__What you have to do__
Report each line of the entries below that has the word "computer" in it.

--- The records ---

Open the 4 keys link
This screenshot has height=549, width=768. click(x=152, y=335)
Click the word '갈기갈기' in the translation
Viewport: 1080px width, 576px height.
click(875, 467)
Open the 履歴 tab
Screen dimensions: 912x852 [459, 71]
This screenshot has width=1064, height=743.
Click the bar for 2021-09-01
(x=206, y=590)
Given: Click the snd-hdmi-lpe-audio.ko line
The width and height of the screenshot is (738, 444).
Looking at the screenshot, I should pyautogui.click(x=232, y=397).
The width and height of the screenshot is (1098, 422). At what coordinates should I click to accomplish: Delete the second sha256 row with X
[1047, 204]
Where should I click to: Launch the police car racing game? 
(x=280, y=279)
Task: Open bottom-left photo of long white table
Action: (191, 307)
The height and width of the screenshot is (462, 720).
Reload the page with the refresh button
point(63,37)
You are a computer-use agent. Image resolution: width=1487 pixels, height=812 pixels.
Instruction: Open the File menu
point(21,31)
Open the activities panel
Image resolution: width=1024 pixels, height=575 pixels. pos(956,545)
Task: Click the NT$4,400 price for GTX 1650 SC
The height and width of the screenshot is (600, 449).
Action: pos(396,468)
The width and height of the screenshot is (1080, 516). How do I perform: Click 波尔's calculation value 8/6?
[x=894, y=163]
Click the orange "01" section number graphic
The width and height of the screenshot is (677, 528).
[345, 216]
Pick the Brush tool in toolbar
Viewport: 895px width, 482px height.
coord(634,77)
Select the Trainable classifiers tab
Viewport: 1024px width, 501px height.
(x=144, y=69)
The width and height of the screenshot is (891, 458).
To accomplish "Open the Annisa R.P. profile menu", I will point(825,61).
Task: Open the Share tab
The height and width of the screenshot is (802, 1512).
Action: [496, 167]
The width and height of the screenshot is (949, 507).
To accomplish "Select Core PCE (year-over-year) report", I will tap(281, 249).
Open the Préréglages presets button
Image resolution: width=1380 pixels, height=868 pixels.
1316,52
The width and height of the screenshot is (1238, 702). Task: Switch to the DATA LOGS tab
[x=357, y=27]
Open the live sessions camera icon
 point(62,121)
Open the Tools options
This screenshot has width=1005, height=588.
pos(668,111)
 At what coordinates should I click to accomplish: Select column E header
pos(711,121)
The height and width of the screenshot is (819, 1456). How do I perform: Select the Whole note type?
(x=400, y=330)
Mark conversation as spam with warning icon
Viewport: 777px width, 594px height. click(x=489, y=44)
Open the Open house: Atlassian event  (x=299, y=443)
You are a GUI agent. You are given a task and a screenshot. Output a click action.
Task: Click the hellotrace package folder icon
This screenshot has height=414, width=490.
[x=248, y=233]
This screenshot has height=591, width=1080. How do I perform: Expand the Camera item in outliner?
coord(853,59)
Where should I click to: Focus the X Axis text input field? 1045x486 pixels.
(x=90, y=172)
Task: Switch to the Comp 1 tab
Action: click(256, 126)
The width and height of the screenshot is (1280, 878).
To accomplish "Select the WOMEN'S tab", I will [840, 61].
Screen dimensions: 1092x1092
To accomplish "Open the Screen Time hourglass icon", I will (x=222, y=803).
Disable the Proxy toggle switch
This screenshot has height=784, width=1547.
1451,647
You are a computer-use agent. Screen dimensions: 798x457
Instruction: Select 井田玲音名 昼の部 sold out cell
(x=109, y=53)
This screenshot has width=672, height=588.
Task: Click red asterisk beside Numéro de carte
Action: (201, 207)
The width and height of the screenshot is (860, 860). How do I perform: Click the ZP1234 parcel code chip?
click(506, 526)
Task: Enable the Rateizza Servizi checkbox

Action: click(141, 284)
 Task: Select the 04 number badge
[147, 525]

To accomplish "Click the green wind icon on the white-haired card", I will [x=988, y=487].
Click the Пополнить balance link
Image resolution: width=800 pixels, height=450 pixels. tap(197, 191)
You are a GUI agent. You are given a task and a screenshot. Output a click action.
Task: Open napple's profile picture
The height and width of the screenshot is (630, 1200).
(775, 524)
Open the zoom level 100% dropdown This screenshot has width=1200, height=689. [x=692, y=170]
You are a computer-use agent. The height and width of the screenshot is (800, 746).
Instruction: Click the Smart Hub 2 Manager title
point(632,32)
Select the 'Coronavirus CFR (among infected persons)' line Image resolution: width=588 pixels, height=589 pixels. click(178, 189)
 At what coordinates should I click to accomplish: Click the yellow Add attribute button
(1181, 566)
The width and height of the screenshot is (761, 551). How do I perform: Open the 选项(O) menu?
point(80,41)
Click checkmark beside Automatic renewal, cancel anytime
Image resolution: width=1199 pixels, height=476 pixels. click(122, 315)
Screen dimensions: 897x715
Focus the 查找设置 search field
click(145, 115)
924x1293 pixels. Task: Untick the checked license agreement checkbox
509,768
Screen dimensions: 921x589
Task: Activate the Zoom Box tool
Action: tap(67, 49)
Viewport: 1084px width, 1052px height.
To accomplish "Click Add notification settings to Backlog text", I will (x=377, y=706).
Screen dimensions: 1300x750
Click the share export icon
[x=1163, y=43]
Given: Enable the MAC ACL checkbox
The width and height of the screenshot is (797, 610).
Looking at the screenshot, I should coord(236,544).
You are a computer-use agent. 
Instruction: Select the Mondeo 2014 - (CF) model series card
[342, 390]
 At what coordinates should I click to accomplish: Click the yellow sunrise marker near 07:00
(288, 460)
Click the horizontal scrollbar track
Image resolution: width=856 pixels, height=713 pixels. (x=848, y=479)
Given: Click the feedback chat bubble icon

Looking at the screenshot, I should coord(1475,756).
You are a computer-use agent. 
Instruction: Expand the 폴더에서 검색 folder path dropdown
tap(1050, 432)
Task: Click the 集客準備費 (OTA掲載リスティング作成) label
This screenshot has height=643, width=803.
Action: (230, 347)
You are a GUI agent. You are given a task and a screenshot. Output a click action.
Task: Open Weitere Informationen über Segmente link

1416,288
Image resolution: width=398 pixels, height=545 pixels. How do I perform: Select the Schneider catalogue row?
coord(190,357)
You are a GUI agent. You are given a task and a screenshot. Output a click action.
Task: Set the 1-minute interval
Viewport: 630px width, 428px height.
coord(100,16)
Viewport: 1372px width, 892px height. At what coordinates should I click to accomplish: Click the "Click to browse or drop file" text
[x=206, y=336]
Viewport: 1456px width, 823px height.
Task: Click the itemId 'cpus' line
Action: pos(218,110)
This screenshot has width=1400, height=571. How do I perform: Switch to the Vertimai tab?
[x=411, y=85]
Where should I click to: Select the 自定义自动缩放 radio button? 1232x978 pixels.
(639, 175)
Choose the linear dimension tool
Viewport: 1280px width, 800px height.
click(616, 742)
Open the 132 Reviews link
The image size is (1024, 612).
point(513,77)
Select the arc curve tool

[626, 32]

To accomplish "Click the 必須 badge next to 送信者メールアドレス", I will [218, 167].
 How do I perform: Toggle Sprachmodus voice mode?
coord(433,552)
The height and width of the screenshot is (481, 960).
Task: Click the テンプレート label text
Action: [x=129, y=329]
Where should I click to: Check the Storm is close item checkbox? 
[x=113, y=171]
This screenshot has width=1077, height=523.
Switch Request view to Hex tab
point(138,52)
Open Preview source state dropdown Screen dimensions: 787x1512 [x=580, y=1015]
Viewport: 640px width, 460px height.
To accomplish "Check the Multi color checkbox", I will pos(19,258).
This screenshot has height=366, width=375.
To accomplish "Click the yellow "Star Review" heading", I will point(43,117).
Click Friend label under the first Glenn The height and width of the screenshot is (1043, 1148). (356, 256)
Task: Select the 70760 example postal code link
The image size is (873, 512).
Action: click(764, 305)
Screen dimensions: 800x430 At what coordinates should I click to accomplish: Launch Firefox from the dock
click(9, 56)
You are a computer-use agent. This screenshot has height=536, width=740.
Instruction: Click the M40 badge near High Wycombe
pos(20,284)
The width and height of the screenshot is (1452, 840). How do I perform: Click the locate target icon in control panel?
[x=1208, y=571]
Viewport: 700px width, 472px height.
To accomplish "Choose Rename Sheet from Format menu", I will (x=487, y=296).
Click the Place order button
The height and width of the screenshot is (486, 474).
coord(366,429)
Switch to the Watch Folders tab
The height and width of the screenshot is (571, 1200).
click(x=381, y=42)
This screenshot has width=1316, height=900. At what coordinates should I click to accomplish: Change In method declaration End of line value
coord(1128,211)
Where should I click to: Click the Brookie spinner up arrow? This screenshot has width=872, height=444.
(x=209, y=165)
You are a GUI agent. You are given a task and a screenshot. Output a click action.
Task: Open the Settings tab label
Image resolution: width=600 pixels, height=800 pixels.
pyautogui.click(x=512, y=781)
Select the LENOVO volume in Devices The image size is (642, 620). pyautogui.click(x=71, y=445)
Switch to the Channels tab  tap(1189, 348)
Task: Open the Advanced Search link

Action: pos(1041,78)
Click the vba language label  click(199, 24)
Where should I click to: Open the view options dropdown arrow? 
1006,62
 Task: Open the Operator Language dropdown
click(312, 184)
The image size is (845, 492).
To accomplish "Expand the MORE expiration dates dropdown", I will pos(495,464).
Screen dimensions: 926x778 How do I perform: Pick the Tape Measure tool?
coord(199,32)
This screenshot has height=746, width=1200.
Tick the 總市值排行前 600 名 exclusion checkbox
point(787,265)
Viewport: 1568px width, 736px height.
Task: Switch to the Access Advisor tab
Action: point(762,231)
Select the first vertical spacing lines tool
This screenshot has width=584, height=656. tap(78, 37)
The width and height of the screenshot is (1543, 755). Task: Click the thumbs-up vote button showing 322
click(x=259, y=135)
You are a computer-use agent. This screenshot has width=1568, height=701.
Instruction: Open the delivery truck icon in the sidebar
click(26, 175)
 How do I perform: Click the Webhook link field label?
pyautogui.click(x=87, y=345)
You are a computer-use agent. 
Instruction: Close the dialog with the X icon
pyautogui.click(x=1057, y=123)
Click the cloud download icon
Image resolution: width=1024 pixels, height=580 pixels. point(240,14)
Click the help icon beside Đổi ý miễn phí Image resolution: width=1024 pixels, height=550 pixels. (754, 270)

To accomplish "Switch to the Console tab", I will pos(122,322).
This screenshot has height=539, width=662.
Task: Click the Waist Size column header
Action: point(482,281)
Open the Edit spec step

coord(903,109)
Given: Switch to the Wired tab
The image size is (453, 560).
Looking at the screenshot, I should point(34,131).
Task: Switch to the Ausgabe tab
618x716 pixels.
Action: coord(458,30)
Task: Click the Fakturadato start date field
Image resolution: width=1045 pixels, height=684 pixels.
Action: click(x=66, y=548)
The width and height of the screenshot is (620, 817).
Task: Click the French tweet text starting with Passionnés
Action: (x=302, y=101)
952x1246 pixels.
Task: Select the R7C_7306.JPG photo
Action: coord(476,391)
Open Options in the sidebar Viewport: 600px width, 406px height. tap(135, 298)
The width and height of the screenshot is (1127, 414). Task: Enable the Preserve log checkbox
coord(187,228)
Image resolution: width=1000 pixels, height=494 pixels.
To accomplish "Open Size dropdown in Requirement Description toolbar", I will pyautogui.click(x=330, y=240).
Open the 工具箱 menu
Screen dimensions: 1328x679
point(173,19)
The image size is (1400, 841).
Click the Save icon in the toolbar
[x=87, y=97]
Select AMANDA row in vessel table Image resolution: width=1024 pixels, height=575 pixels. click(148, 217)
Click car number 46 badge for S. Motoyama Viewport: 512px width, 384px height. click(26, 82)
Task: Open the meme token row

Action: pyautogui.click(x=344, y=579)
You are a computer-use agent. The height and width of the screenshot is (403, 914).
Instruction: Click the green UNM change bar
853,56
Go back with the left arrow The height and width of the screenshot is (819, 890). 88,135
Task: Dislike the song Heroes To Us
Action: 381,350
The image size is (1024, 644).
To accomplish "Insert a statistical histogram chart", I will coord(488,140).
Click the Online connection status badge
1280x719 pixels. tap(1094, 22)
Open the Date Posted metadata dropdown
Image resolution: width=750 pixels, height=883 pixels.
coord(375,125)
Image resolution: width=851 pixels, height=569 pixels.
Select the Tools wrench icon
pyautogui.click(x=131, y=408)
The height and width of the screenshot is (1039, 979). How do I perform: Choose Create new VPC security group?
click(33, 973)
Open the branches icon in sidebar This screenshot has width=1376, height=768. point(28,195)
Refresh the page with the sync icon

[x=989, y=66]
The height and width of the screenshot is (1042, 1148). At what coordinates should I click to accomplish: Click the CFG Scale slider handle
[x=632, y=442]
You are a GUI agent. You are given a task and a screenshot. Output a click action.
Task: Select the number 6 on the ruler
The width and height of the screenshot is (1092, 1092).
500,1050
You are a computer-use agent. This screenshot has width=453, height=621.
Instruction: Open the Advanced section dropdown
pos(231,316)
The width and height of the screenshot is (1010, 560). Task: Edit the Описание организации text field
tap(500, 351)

---

__Answer below__
You are a computer-use agent. Image resolution: width=1487 pixels, height=812 pixels.
You are a computer-use agent. Screen dimensions: 798x457
You are a computer-use agent. The height and width of the screenshot is (800, 746).
You are a computer-use agent. 
You are a computer-use agent. 
You are a computer-use agent. This screenshot has height=536, width=740.
You are a computer-use agent. This screenshot has width=1568, height=701.
You are a computer-use agent. 
You are a computer-use agent. The height and width of the screenshot is (403, 914).
You are a computer-use agent. This screenshot has width=453, height=621.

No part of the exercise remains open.